“Good. Accompany us to the Stone Throat you will.” Turning, Mother L’rin marched off through the long green and pink grass at a surprisingly fast pace. Kat had to scramble up and almost run to keep up with her.
The lovely wilderness of the Healing Gardens was a blur around her as they walked quickly through the grass and flowering bushes. Kat was feeling more and more uncomfortable though she couldn’t put her finger exactly on why. But when they came to the mouth of a cave made of brownish-pink stone, the feeling grew even stronger.
“Wait a minute,” she said, when Mother L’rin started into the low stone entrance. “Where is this place? I have the strangest feeling of deja-vu but I know I’ve never been here before.”
The old woman only gestured toward the cave. “Inside we must go.” She went in and the pink giant followed her, leaving Kat no choice but to join them.
They walked down an echoing stone hallway with Kat feeling worse all the time. By the time they came to the green wooden door with the tarnished handle in its center she was shivering and it wasn’t from cold. But it wasn’t until Doby swung the door open, revealing a vast, round chamber with a red-streaked white obelisk at its center, that Kat nearly lost it.
“Oh my God! This room!” She walked into the echoing chamber on unsteady legs. “I dreamed this. I saw…” She whirled to Mother L’rin. “I saw him.” She stabbed a finger at Doby’s mottled pink hide. “He took Deep in here. And he…he…” She couldn’t go on. Mutely she went to the white obelisk, pointing like an accusing finger toward the narrow stone chimney above. The red streaks were there, just as they had been in her dream. But now she knew what they were. “Dried blood,” she whispered. “My God, he whipped Deep. Whipped him until he bled.” She turned back to Mother L’rin. “I saw it all in my dream. What does that mean?”
“Dream sharing you were,” the old woman said quietly. “Saw everything you did.”
“You mean what I saw was true?” She had a sudden mental image of the night before—Deep’s broad back, covered in a twisted pattern of white scars. “Oh my God—it was true!” Suddenly she felt so faint and dizzy she couldn’t stand up anymore. She started to fall and Doby put out a huge hand to catch her. “Get away from me.” Kat pushed away from the giant, feeling sick to her stomach. “You’re the one who did it to him.”
“No, you are.” Mother L’rin pointed a crooked finger at her. “Your pain he took.”
“But I don’t understand. How could he—?”
“The whip.” Mother L’rin nodded at Doby who opened the green lacquered wooden box he carried. Inside was a plain black handle which Kat found sickeningly familiar.
“I…I’ve seen that before,” she said weakly. Only last time it had long silvery tongues attached to it. With spikes on their ends.
“Transfers pain, the whip does,” the old woman explained. “Someone had your pain to take.”

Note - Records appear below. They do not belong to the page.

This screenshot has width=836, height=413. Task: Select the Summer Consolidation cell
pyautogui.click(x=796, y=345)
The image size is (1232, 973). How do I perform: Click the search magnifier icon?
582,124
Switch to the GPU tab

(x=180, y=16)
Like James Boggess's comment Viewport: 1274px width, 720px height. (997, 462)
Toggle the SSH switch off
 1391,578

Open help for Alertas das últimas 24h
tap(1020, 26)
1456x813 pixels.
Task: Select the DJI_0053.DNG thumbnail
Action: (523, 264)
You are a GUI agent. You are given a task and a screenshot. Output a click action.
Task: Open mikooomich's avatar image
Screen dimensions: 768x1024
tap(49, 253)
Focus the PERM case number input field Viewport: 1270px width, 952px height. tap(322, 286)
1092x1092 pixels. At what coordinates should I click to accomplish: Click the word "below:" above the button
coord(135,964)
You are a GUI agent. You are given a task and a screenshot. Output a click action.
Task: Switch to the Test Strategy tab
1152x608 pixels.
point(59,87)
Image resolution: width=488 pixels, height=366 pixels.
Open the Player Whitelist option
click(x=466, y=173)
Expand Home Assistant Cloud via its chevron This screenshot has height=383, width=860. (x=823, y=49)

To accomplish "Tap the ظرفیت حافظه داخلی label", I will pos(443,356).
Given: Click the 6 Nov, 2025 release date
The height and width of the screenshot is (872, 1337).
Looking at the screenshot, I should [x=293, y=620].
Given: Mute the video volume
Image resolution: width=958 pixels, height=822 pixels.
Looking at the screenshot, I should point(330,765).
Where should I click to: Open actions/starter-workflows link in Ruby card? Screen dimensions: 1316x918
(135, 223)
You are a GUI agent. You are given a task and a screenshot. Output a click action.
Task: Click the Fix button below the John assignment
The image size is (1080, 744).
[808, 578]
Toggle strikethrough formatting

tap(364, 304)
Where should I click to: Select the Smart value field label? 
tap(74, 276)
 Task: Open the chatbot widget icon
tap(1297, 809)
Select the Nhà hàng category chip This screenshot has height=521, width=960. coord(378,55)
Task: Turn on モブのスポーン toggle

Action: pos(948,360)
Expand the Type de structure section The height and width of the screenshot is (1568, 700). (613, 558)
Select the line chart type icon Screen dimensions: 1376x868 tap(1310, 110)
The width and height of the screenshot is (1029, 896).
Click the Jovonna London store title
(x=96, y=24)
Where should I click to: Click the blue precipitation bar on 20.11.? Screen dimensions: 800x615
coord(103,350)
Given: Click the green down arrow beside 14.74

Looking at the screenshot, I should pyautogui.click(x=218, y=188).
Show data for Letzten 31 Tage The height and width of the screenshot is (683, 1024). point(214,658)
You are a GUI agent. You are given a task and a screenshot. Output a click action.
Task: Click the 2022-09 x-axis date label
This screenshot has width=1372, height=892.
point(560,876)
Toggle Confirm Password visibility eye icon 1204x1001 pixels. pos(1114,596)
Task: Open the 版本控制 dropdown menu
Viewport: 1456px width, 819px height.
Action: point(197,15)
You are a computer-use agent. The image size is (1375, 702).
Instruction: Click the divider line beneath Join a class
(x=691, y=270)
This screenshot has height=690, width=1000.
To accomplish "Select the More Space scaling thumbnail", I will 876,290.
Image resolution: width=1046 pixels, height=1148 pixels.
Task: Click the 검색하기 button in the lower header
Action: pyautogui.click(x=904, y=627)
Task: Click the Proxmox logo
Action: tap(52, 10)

“And Deep volunteered?” For some reason Kat found tears in her eyes. “Why?”
Mother L’rin put a hand on Kat’s arm and looked into her eyes. “Why do you think, child?” she said gently.
“I d-don’t know.” Kat sniffed and blotted her eyes against the long sleeve of her toga-dress. “I honestly don’t. He hates me. Or at least he doesn’t like me very much.”
“Himself he hates,” Mother L’rin said, releasing her arm. “Cleansed of his hate he must be before you bond.”
“But I can’t bond with him and Lock. Don’t you see? It would never work out.” Kat thought of her parents—the constant shouting, the cold silences, the ugly accusations and names. Her father calling her mother “a fat, lazy whore” and her mother telling him, “Every time I see you, I hate you more. I wish you were dead.” And all that was before the beatings started.
Up until they’d finally gotten divorced and her grandmother had taken her in, the only peace she had was when she went to Liv and Sophie’s house. Their parents had loved each other and it showed in the little acts of affection, the kindness and consideration they showed each other. But Kat’s home had been a war zone. And though neither parent had ever physically laid a hand on her, only each other, she still carried the scars of their many battles.
“You don’t understand,” she told Mother L’rin, aware that she was crying again but unable to help herself. “I can’t be with them. I can’t be with him.”